That is a fair picture of this country. Raised up under the influence of a constitutional law that reflected to a great degree the principles outlined in the Decalogue that law failed to sustain itself. Why? Because a few elite humanists worked to change the laws? No, because the hearts of the people, and most importantly the people of the church, had already changed. The salt had lost its savor. God gives righteous rulers to a righteous people. We get the government we deserve.
But why did the people change? They changed because they were shaped in a godless direction by surrogate parents (the Elites shaping the cultural order) in the direction of godlessness. Christ hating ministers, Christ hating University programs, all worked to shape people in a godless direction. As a man thinketh in his heart, so he is, Mark. Abandonment of Christ by a people has to be accounted for by something Mark. Now, certainly, ultimately it is because God removes His Spirit but that removal takes concrete forms in godless elites bringing in doctrines of Satan to confuse God’s people.

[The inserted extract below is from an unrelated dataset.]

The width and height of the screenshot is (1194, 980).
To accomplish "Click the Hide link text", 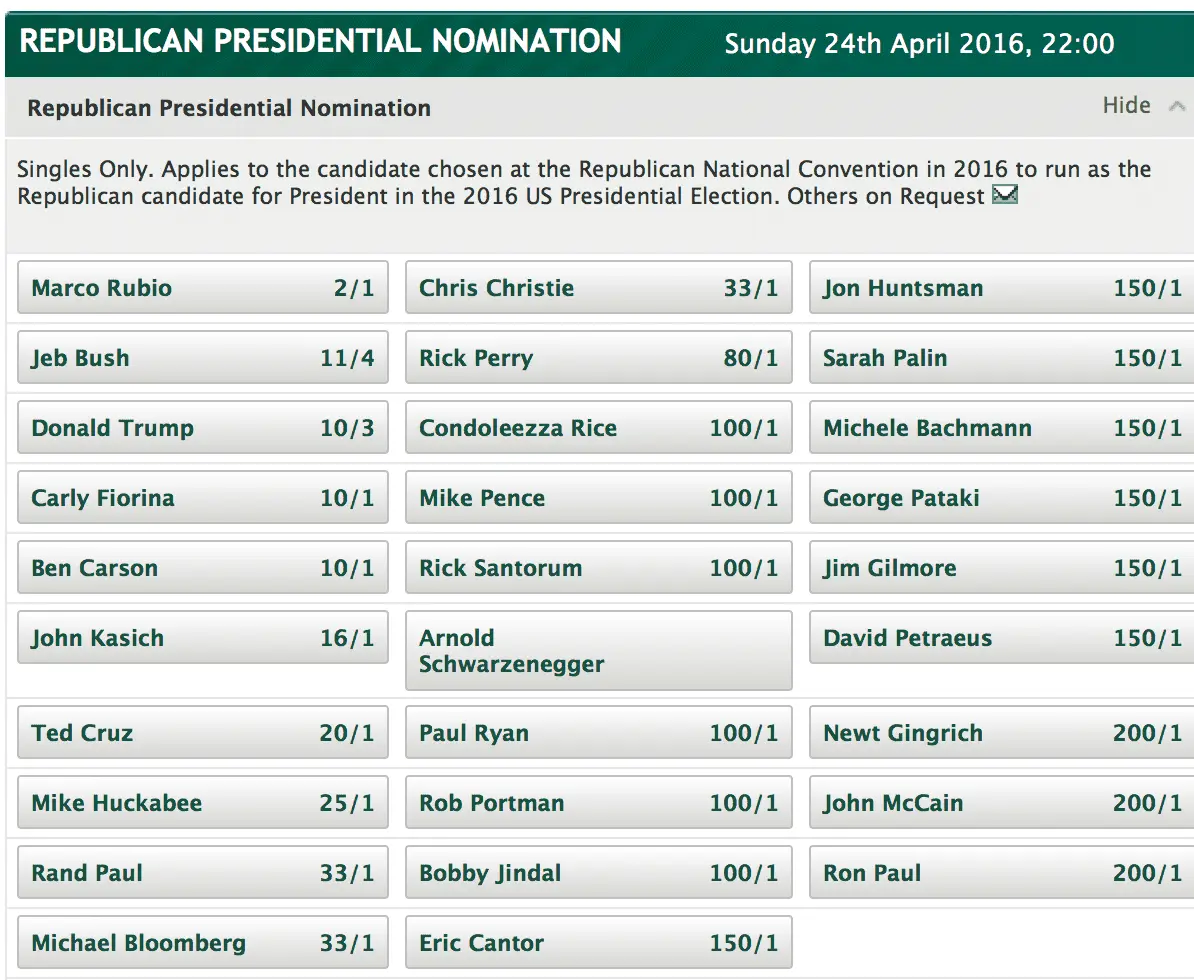I will pyautogui.click(x=1126, y=106).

Also, you might want to read North’s ‘Political Polytheism’ if you want to see some of the humanist errors in the Constitution that North believes undermined the whole thing.

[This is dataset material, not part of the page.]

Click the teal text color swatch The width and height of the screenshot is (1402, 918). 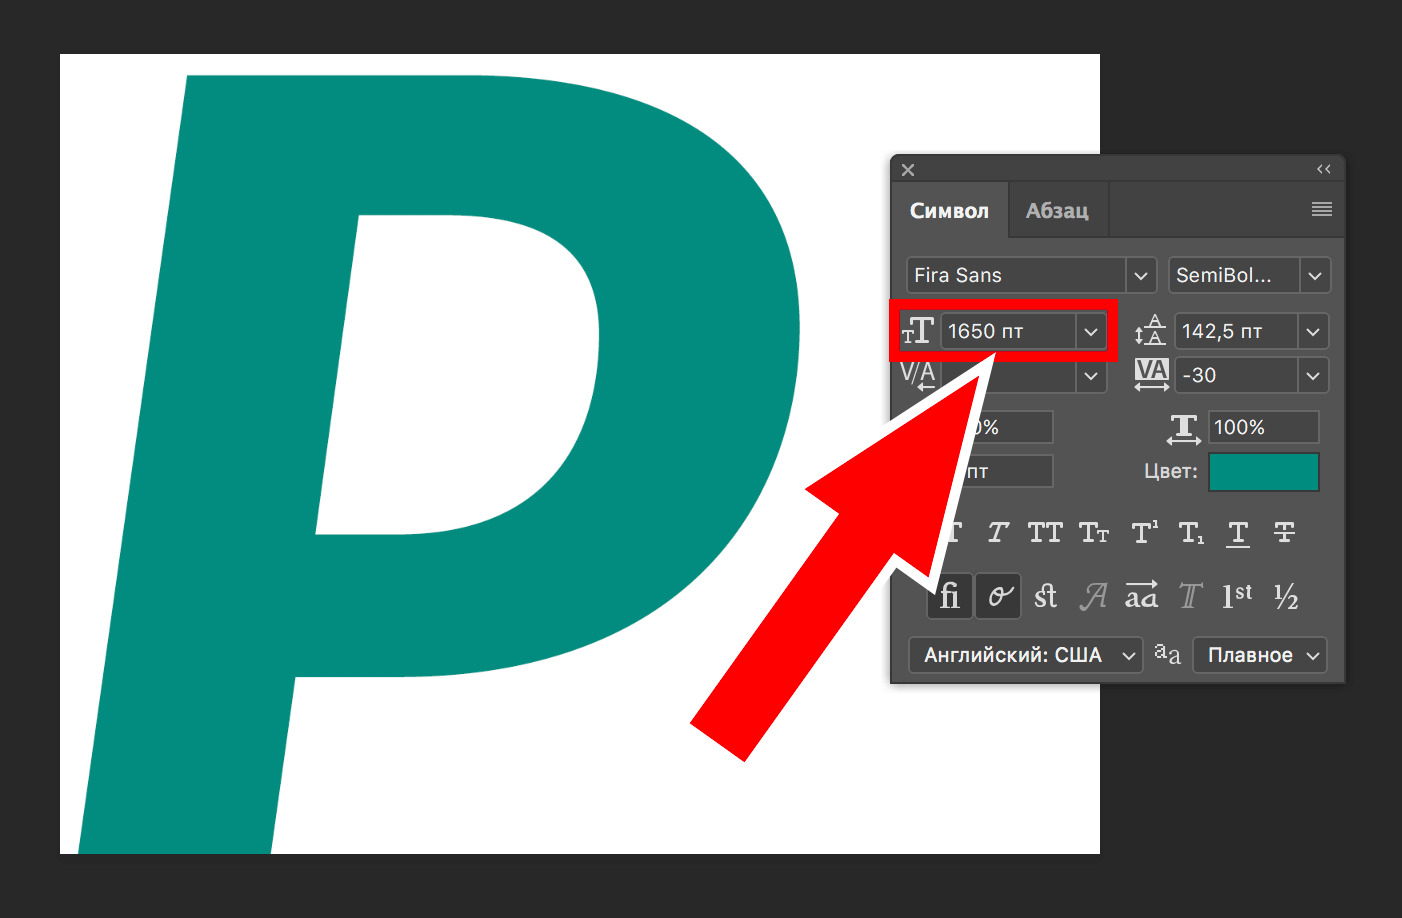click(1263, 472)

Finally, any law that crumbled under the weight of public opinion and could not sustain itself against the societal consensus, certainly cannot now be imposed on that society by a minority. This is not just about whether a righteous law can hold a society and sustain itself (it has already failed in that respect, look to the original constitution) but about imposing that law on a society that doesn’t want it. It ain’t gonna happen. The law does not and cannot change minds. But changed minds can and do change laws.
Ruler often rule against the consensus of the majority. This is not an uncommon phenomena. Roe v. Wade was just such an example when it was implemented. Now, a majority may not rise up, due to their desire for personal peace and affluence, but that doesn’t mean that they agree when they are ruled in a direction contrary to their convictions. That law did, and does change minds. So, as I have been contending it is a case of ‘both and’ and not ‘either or.’ Law does and can change minds and changed minds can and do change laws.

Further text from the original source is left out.